I’ve been watching and listening to the British TV show Coupling over the past few weeks. It’s reminiscent of Friends, except a little more crude and a lot more entertaining. Unlike Friends it also focuses on couples that are rather than couples that might be, which is something of a refreshing change.
Coupling was brought over to the US a few years ago and became the epitome of poor UK-US translation. At the outset I should state that I have never seen the American version, though I have no doubt that it is every bit as poor as its critics suggest. By the sounds of it they followed the script to a T and I could easily see the script falling flat with increased FCC regulation and American accents.

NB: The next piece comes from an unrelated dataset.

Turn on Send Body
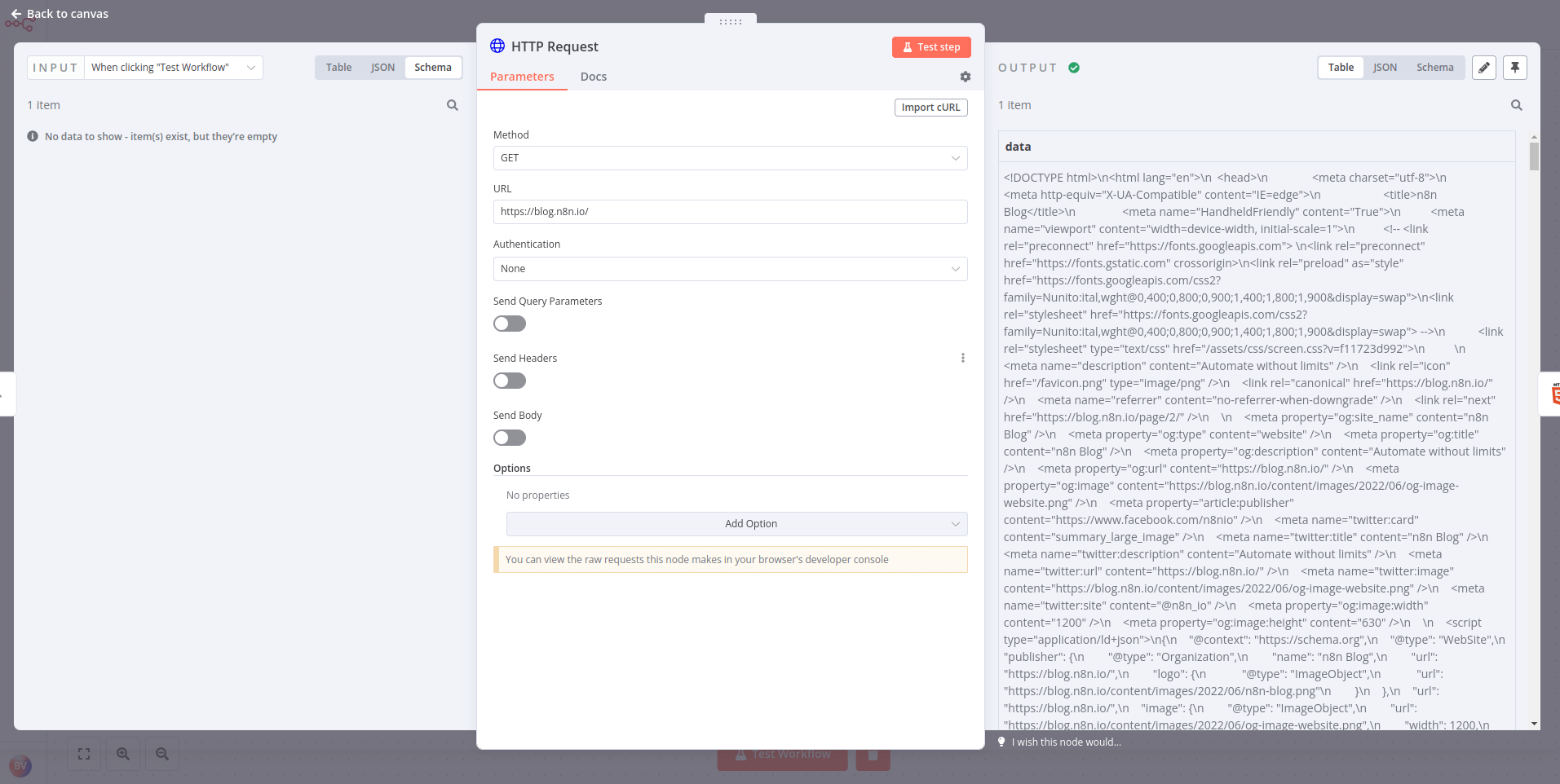Screen dimensions: 1560x784 509,438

That being said, I can’t help but escape the feeling that a lot of the critics on IMDB take on a tone of superiority by trashing the American version and the fact that they would be trashing it almost regardless of quality. When a show is translated from one audience to another, they have a few options about how to go about doing it and every single option gives these cultural snobs the opportunity to lourd their superiority over us plebian Americans:
Option 1: They take the script directly or make very small changes.

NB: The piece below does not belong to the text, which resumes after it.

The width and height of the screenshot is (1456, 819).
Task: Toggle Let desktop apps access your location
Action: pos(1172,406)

If they take the script directly, then some parts are not going to translate quite as well. Even if everything does translate, they’ll ask (and not unreasonably) why they didn’t just air the British version of the show (FCC concerns aside). Then, what little changes they may make, will be considered an absolute betrayal of the original.

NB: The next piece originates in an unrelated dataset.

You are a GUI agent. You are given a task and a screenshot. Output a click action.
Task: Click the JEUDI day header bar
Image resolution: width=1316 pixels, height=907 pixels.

Option 2: They revamp and “Americanize” the show.
The snobs need a fan from this to keep them from passing out. They’ll accuse the producers of jettisenning precisely what make the show “work” over there, regardless of what they change. Then they’ll say that whatever was changed was an example of how the show has been “dumbed down” and how superior they are for appreciating the original. It’ll be derided as “completely different” from the original.
Option 3: They take the bare elements but leave off the name to avoid comparisons.
They’ll relentlessly call the show a “rip-off” of the British show and accuse the producers of trying to take credit for someone else’s creative work. Even if the content of the show is the exact same as Option 2, they will actually accentuate the similarities and call it a “knock-off” (whereas in Option 2 the term would be “betrayal”)
In the process of deriding the new show, they will talk endlessly about how they saw the original and will attempt to use this as a reason why their opinion is valid while yours is not. If you saw the original but like the American version better, you will be accused of not have an appropriate appreciation for the nuances of non-American culture. Even if you say that you like both for different reasons, you’ll be accused of “not getting it”.
The Office, at present, is perhaps the most successful fictional show carried over. What some people forget is that it was originally derided as yet another example of how American producers “don’t get it.” Granted, the first season was weaker than subsequent seasons, but I maintain that the only reason that the critics have relented is that they have been overwhelmed by the positive response of the American version.
Ironically, the criticism that people who prefer the American version to the British don’t understand or appreciate Brit “dry humour” come off sounding a lot like Michael Scott when talking about any other culture where he feels the need to be multiculturally aware.
For what it’s worth, I have a slight preference for the American version of The Office, though I can easily recognize those areas where the British version is superior. I think in some ways they compliment one another. The American version would not exist if not for the British version, of course. However, the British version only lasted twelve episodes and a couple specials and now the American version is the only place where people can more Office-style humor is via the American version.